#### [DOCUMENT PASSAGE]
G 1/19, which admits the patentability of a computer-implemented simulation, was the second opportunity for the Enlarged Board of Appeal to rule on the assessment of the patentability of computer-implemented inventions. Did it take advantage of this One More Chance or was it only One More Time?

At any rate, here, I will only briefly comment these statements in relation to my favorite topic: technicality. And we will see that these statements are interesting! Both on the technicality criterion itself, on the one hand, and on the assessment of technicality, on the other hand.

Technicality criterion

On the technicality criterion, I have some comments on the basis for this criterion and on its definition by the Enlarged Board.

Concerning the basis, the Enlarged Board recalls, as it is now customary inventions must be patentable “in all fields of technology” (Article 27 TRIPS, introduced into article 52 EPC in 2000). Thus, according to the Enlarged Board, this expression would imply a requirement of technicality, which does not appear explicitly in the EPC. I believe this to be wrong for two reasons.

Firstly, the expression “in all fields of technology” was introduced into the TRIPS Agreement thanks the United States in order to widen the field of patentability as much as possible. On the contrary, the technical character criterion limits it. Secondly, technical and technological are two distinct words that are often confused, particularly in English, whereas in reality technology is knowledge about a technique. Knowledge about a technique is not the technique: science can provide knowledge about a technique but is not technical knowledge, for example.

#### [SHORT EXERCISE A]
Answer these questions from the commentary on G 1/19:
(i) What kind of invention does G 1/19 admit as patentable?
(ii) Which TRIPS article is the source of the expression "in all fields of technology," and in what year was it introduced into article 52 EPC?
(iii) How does the author define technology?
#### [SHORT EXERCISE B]
Carry the commentary on G 1/19 forward from its final sentence.

#### [Collection entries]
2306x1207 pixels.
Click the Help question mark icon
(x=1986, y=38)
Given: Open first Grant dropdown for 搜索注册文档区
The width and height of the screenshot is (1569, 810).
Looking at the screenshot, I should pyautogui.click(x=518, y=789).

#### [EXERCISE RESPONSE A]
(i) A computer-implemented simulation.
(ii) Article 27 TRIPS, introduced into article 52 EPC in 2000.
(iii) As knowledge about a technique.

#### [EXERCISE RESPONSE B]
Neither the TRIPS nor the European Patent Convention contain an adequate basis for the requirement of technical character, even Article 52 list of exclusions is an imperfect basis (e.g. what are aesthetic creations and computer programs doing in the list when they can be technical?). It seems that EPC should have been revised a long time ago by clearly introducing a condition of technical character.

Concerning the definition of technicality, the Enlarged Board refers to Rote Taube case law (i.e. a judgment of the German Supreme Court), but only as a starting point. In Rote taube the invention has been defined as “instruction for planned action to achieve a calculable causal result through the application of controllable natural forces“. A requirement of mastery of the forces of nature that has been confused with the requirement of a transformation of Nature.

Then, the Enlarged board states that technicality does not imply an impact on a physical entity. Finally, the Board proposes an open conception of technicality independent of the material world. This proposal is interesting and is the first to our knowledge, although the Enlarged Board insists, wrongly, that a definition of technicality would be too restrictive and not evolutionary. This is wrong because it would not necessarily be the case and a definition would improve legal certainty, which remains a fundamental objective.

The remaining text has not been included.